Finally, the XHTML+Voice browser 211 of the user 210 interprets and executes the XHTML+Voice document to output speech and graphic.
The XHTML+Voice browser 320 includes a VoiceXML parser 321, a VoiceXML-to-XHTML+Voice converter 322 and an XHTML+Voice renderer 323. The VoiceXML parser 321 generates a VoiceXML tree from a VoiceXML document. The VoiceXML-to-XHTML+Voice converter 322 generates an XHTML+Voice tree from the VoiceXML tree according to a predetermined conversion algorithm. The XHTML+Voice renderer 323 executes the XHTML+Voice tree to output speech through the recognizer/synthesizer 332. The script engine 334 processes an ECMA script.
The process for providing a multimadal service by using the XHTML+Voice browser 320 of the present invention is as follows.
The user 310 operates the XHTML-Voice browser 320 through a terminal such as a PDA and a smart phone. The XHTML+Voice browser 320 requests the web server 240 to provide VoiceXML document by submitting HTTP request. A VoiceXML application 242 of the web server 240 transmits the corresponding VoiceXML document to the XHTML+Voice browser 320.

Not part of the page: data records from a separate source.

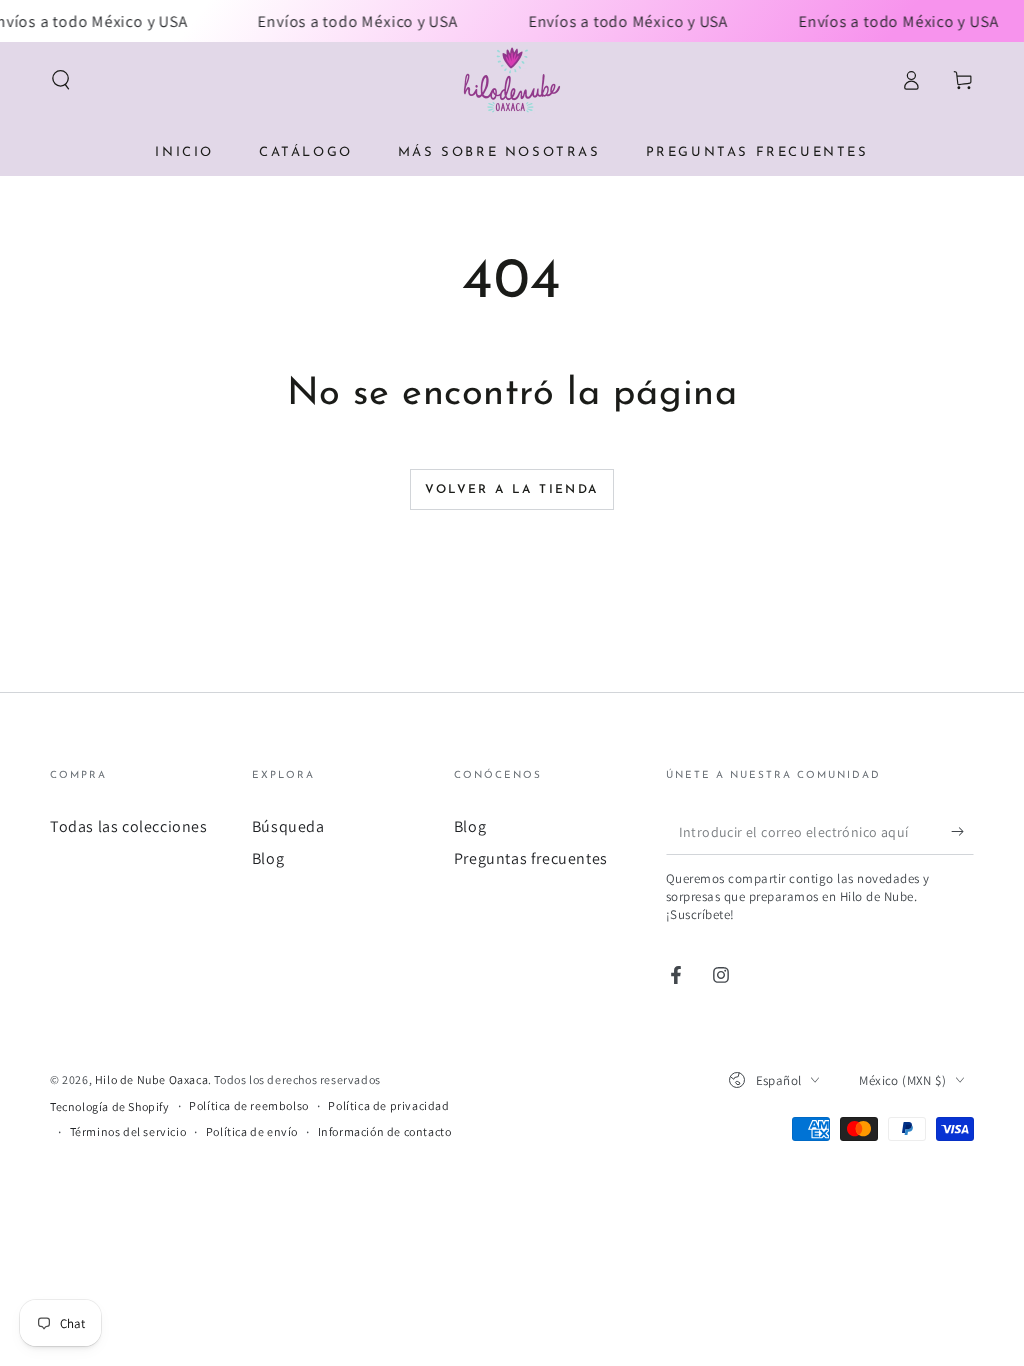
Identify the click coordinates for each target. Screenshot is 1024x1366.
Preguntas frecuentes (531, 858)
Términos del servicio (128, 1131)
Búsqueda (288, 826)
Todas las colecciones (129, 826)
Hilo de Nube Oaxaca (151, 1079)
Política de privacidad (388, 1105)
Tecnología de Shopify (110, 1106)
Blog (268, 858)
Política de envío (252, 1131)
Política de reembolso (249, 1105)
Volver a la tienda (511, 490)
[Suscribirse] (962, 832)
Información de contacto (385, 1131)
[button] (61, 80)
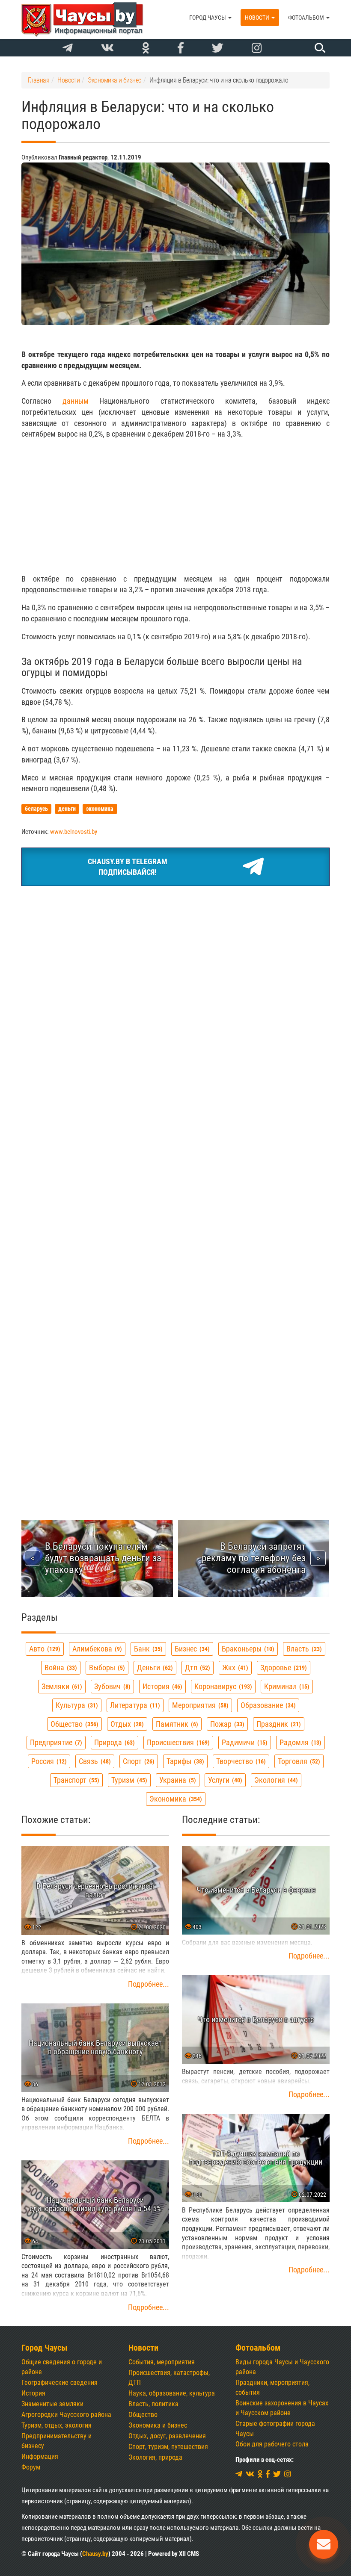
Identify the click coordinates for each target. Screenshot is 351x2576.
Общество (143, 2415)
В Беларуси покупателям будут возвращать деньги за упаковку (103, 1557)
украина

The VoiceXML parser 321 of the XHTML+Voice browser 320 creates a VoiceXML tree from the received VoiceXML document, and transmits the created VoiceXML tree to the VoiceXML-to-XHTML+Voice converter 322. The VoiceXML-to-XHTML+Voice converter 322 converts the received VoiceXML tree into a new XHTML+Voice tree by means of a predetermined algorithm, and transmits the converted XHTML+Voice tree to the XHTML+Voice renderer 323. The XHTML+Voice renderer 323 interprets and executes the XHTML+Voice document to output speech and graphic.
A tag is checked whether the tag is <menu>, <grammar> or <form> (403).
If the tag is <menu>, the tag <menu> is converted into a tag <a> of the XHTML and a VoiceXML tree is deleted (404-406).
If the tag is <grammar>, the tag <grammar> is converted into a tag <input type=radio> of the XHTML and an event/handler is defined (407-409).
If the tag is <form>, the tag <form> of XHTML is added to the XHTML tree (411). If tags <block> and <prompt> that belong to the one tag <form> are PC data, the tags <block> and <prompt> are converted into a tag <p> of the XHTML and the event/handler is defined (418-421).
A tag <prompt> which belongs to tags <form> and <field> is converted into a tag <label> of the XHTML, a tag <input type =text> is generated as a lower tag, the event/handler is defined and VoiceXML is corrected (412-417).
A tag <submit> which belongs to tags <form> and <field> or a tag <block> is converted into a tag <input type=submit> of the XHTML, the event/handler is defined and VoiceXML is corrected (422-425). As described above, a proper event is added to each process. The VoiceXML tree that is an object tree should be corrected or deleted.
To make it easy to understand the conversion algorithm of the present invention, it is confirmed through an example.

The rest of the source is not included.